** PROBLEM DETAILS **
Reproduce the items below word for word, from the very beginning through the line that holds "Looking at the image, I should click on (720, 1078).", both ends included.
-- Opening Marker --
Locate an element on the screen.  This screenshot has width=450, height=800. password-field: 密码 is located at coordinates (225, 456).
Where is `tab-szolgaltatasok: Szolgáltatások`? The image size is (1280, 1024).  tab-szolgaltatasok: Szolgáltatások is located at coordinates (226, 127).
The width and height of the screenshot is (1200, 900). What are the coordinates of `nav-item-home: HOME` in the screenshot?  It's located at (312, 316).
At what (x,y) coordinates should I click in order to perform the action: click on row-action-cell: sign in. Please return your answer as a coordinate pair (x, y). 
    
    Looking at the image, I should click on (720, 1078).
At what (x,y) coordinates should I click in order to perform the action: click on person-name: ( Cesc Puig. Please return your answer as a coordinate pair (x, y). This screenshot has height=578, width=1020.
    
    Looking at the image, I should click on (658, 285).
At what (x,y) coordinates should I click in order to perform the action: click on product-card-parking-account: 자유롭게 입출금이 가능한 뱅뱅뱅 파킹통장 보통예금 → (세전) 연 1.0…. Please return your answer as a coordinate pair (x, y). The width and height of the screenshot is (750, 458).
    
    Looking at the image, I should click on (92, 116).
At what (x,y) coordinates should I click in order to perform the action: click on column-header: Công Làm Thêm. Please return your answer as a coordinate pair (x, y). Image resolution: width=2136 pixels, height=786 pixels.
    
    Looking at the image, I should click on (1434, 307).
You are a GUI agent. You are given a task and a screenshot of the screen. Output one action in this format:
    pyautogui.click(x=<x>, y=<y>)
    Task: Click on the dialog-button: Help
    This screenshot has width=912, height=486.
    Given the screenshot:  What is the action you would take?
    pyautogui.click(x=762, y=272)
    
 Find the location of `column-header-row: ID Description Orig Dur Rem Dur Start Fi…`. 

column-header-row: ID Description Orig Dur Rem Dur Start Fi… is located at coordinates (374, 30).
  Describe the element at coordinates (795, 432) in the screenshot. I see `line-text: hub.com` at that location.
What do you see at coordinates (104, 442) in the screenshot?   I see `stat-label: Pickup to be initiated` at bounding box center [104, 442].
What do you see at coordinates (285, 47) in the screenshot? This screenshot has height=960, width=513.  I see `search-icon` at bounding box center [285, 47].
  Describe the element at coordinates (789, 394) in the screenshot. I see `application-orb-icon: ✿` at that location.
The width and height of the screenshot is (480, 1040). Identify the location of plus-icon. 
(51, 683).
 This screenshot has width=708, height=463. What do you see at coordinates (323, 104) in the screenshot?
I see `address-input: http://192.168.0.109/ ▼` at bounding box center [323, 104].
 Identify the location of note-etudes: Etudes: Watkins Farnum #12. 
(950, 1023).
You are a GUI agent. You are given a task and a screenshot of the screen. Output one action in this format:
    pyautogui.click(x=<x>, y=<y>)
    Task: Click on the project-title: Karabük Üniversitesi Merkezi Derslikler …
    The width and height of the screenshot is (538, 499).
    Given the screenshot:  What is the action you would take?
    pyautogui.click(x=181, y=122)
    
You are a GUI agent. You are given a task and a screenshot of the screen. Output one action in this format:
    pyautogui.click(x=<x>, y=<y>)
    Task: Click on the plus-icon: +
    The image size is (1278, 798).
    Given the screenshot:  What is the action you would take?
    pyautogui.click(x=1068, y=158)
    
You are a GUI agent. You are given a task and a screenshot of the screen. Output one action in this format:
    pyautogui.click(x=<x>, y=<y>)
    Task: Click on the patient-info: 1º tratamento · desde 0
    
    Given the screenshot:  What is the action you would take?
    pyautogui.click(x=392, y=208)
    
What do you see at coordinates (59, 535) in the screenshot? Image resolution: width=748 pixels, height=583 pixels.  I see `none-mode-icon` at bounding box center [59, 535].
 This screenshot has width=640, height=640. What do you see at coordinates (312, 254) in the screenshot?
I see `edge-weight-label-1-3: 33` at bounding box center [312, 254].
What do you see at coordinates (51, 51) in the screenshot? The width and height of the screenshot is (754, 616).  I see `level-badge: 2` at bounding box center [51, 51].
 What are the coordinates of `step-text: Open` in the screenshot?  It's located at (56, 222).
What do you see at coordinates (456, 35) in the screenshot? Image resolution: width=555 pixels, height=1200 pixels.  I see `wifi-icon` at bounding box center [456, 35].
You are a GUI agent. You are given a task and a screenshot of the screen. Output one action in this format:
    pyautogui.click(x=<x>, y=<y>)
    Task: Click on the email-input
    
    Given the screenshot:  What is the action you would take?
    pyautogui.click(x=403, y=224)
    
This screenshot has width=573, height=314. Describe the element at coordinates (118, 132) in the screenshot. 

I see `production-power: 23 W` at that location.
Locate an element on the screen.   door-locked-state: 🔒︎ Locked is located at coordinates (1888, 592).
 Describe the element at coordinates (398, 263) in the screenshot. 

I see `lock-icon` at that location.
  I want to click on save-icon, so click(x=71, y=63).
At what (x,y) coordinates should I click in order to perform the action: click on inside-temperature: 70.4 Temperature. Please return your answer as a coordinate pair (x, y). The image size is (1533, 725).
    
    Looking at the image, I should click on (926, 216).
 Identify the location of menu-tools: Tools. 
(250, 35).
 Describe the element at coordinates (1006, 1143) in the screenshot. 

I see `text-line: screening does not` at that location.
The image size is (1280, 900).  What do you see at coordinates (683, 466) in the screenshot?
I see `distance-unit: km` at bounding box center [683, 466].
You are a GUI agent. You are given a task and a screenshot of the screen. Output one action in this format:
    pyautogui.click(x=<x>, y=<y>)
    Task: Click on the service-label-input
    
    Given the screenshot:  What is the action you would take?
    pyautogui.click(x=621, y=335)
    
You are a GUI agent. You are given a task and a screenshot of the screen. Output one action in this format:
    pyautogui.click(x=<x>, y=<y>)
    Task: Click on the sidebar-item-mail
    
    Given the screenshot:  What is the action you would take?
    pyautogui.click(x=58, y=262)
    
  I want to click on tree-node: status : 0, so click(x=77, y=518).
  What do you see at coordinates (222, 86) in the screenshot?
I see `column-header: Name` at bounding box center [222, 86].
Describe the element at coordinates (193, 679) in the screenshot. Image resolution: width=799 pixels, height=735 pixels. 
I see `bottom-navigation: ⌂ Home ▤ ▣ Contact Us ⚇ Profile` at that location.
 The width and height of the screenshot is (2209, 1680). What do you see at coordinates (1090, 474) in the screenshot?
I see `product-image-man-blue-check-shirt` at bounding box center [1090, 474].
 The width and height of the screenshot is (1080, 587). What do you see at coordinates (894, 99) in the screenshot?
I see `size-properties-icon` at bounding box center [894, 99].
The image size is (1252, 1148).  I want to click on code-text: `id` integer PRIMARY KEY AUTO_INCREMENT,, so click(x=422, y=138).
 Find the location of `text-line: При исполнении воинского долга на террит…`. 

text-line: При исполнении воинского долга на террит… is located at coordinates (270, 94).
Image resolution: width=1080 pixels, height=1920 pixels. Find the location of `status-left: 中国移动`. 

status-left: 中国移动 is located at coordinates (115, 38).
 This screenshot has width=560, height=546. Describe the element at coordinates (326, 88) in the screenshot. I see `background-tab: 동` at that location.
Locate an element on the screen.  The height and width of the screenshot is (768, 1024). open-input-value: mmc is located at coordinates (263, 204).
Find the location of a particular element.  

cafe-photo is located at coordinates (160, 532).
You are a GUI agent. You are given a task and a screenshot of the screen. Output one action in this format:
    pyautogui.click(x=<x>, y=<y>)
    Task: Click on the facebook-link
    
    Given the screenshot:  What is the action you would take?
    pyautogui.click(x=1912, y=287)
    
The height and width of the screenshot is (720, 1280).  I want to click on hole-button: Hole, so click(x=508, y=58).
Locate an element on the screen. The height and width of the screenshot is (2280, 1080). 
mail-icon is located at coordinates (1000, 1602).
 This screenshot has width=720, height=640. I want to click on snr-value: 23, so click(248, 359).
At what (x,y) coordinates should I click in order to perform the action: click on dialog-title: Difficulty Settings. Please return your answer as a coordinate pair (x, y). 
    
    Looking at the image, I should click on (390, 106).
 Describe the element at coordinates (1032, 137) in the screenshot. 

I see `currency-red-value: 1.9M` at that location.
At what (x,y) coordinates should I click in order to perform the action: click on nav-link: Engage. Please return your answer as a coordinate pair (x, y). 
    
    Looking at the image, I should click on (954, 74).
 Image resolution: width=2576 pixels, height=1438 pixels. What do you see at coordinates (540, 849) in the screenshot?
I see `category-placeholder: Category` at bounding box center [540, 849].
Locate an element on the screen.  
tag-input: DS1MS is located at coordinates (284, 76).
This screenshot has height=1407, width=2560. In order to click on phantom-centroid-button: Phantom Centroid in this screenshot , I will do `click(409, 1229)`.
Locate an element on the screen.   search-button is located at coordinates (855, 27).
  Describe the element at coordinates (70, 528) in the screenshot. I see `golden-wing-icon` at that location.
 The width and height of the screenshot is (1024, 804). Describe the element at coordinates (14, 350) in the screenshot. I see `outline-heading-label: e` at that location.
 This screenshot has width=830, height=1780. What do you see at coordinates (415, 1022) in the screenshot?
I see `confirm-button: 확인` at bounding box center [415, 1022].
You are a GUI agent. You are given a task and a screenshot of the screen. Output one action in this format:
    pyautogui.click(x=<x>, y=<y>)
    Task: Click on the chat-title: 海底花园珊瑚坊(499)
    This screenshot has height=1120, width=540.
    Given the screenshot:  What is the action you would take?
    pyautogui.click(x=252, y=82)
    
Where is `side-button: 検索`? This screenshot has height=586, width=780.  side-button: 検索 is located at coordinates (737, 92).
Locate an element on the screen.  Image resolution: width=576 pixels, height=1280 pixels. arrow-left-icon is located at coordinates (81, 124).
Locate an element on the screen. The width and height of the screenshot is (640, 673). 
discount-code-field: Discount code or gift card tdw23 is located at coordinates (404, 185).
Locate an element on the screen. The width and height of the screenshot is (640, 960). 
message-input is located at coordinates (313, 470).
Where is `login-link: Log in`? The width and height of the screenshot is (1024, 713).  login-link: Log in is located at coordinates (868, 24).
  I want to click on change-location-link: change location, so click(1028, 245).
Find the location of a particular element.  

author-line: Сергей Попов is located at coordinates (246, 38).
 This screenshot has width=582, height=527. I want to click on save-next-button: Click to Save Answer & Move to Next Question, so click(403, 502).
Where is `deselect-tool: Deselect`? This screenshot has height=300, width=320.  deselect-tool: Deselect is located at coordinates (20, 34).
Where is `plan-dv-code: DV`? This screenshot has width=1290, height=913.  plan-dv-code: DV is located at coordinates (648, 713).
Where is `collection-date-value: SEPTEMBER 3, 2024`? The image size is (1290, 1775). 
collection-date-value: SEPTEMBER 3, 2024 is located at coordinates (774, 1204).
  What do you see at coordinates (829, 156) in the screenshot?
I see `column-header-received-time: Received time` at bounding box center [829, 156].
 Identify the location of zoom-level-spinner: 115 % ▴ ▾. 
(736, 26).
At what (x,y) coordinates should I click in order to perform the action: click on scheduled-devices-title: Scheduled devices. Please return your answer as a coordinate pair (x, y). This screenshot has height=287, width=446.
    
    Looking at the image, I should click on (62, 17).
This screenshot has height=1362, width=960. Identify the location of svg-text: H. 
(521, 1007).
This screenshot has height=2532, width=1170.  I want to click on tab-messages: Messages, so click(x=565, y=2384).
-- Closing Marker --
** RESULT OF THE EXERCISE **
Locate an element on the screen.  This screenshot has width=450, height=800. password-field: 密码 is located at coordinates (225, 456).
Where is `tab-szolgaltatasok: Szolgáltatások`? The image size is (1280, 1024).  tab-szolgaltatasok: Szolgáltatások is located at coordinates (226, 127).
The width and height of the screenshot is (1200, 900). What are the coordinates of `nav-item-home: HOME` in the screenshot?  It's located at (312, 316).
At what (x,y) coordinates should I click in order to perform the action: click on row-action-cell: sign in. Please return your answer as a coordinate pair (x, y). 
    
    Looking at the image, I should click on (720, 1078).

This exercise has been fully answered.